Find every line in the entries that holds the string "smalldevices" and report it.
Exercise materials below:
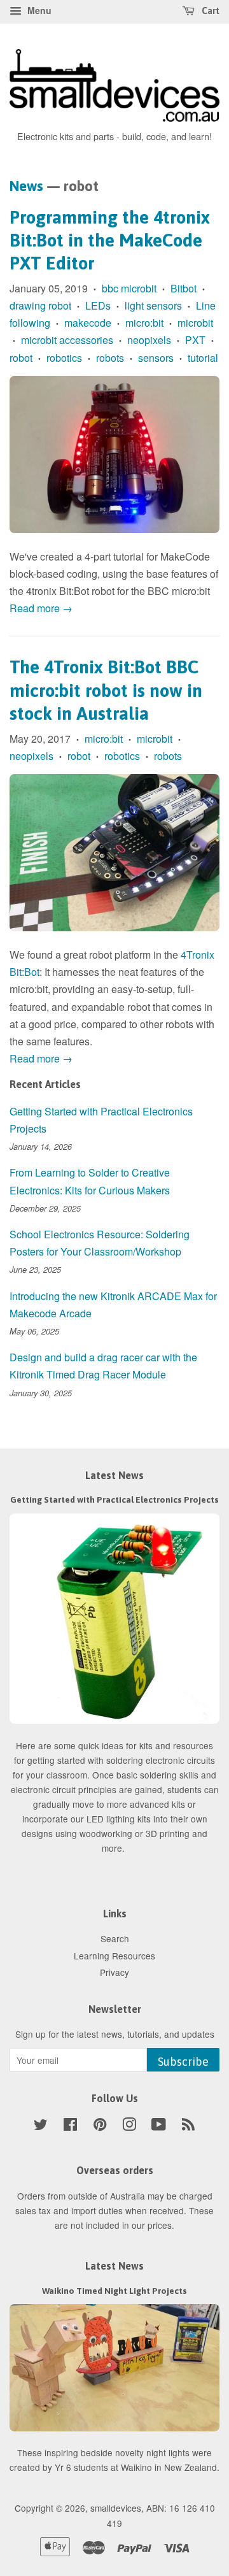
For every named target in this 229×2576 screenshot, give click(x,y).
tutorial (203, 357)
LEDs (98, 305)
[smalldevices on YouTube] (158, 2126)
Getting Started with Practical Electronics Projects (114, 1499)
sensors (156, 357)
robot (21, 357)
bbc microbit (129, 288)
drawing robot (40, 305)
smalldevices (115, 2507)
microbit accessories (67, 340)
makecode (87, 322)
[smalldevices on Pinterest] (100, 2126)
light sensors (153, 305)
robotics (64, 357)
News (26, 186)
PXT (195, 340)
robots (110, 357)
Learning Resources (114, 1955)
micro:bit (144, 322)
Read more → (41, 608)
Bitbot (183, 288)
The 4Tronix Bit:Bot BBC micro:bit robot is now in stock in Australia (106, 690)
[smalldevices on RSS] (188, 2126)
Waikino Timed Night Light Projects (114, 2291)
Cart (209, 11)
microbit (195, 322)
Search (115, 1938)
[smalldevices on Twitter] (41, 2126)
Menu (38, 10)
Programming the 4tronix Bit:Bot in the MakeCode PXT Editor (110, 240)
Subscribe (183, 2061)
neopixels (149, 340)
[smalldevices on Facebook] (70, 2126)
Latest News (114, 1475)
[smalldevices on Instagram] (129, 2126)
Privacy (114, 1972)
End of Exercise materials.
◆ **Answer section**
[smalldevices on YouTube] (158, 2126)
smalldevices (115, 2507)
[smalldevices on Pinterest] (100, 2126)
[smalldevices on RSS] (188, 2126)
[smalldevices on Twitter] (41, 2126)
[smalldevices on Facebook] (70, 2126)
[smalldevices on Instagram] (129, 2126)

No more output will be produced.